Protective effects of P2X7R antagonist in sepsis-induced acute lung injury in mice via regulation of circ_0001679 and circ_0001212 and downstream Pln, Cdh2, and Nprl3 expression

Background Sepsis induces pulmonary P2X(7)receptor (P2X(7)R) expression and P2X(7)R-knockout reduced lung inflammation in mice. The present study investigated the expression of circular RNA (circRNA) and mRNA in sepsis-induced acute lung injury (ALI) treated with a P2X(7)R antagonist. Methods Sepsis was induced by tracheal administration of lipopolysaccharide (LPS), and the mice were then divided into two groups: without [sepsis + dimethyl sulfoxide (DMSO)] or with P2X(7)R antagonist treatment (sepsis + P2X(7)A). Sham mice were administrated sterile normal saline. Serum levels of interleukin (IL)-1 beta and tumor necrosis factor (TNF)-alpha, pathological changes, cell apoptosis and P2X(7)R expression in lung were assessed, followed by RNA sequencing (RNA-seq) and bioinformatics analyses. A quantitative reverse transcriptase-polymerase chain reaction (RT-qPCR) was used to validate circRNAs and mRNAs.
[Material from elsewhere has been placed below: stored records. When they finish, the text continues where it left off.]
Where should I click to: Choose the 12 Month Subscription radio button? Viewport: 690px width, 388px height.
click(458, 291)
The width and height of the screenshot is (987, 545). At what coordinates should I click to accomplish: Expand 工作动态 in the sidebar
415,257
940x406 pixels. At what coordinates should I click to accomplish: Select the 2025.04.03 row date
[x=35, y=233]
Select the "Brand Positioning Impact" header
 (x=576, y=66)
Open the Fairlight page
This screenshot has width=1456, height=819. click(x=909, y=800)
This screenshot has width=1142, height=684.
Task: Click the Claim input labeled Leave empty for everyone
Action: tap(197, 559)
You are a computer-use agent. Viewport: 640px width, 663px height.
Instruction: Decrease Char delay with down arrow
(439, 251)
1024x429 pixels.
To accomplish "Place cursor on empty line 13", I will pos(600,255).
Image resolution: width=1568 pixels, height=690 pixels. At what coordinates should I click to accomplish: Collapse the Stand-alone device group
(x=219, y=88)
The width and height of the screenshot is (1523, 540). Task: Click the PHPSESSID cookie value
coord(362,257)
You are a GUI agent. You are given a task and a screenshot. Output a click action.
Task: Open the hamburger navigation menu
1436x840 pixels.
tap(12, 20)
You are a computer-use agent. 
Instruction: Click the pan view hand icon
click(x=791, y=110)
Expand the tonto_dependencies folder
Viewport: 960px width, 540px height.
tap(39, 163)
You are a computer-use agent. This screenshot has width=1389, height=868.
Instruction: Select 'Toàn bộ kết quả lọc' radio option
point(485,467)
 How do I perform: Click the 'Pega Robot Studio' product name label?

Results Compared to the sham group, LPS-induced sepsis produced obvious pathological changes in lung tissue, as well as increased apoptotic lung cells, serum TNF-alpha and IL-1 beta levels, and P2X(7)R expression; P2X(7)R antagonism significantly ameliorated these changes. RNA-seq identified many dysregulated circRNAs and mRNAs during sepsis, whereas this changed with P2X(7)R antagonism. RT-qPCR confirmed thatMus musculus(mmu)_circ_0001679, mmu_circ_0001212, phospholamban (Pln), cadherin-2 (Cdh2) and nitrogen permease regulator 3-like (Nprl3) expression were significantly increased in the sepsis + DMSO group compared to that in the sham group but were decreased in the sepsis + P2X(7)A group compared to that in the sepsis + DMSO group. The circRNA-microRNA-mRNA coexpression network indicated that mmu_circ_0001679 may regulate Nprl3 and that mmu_circ_0001212 may similarly regulate Pln, Cdh2 and Nprl3 as a competing endogenous RNA. Conclusions P2X(7)R antagonism attenuates sepsis-induced ALI by inhibiting dysregulated expression of circRNA (circ_0001679, circ_0001212) and mRNA (Pln, Cdh2 and Nprl3).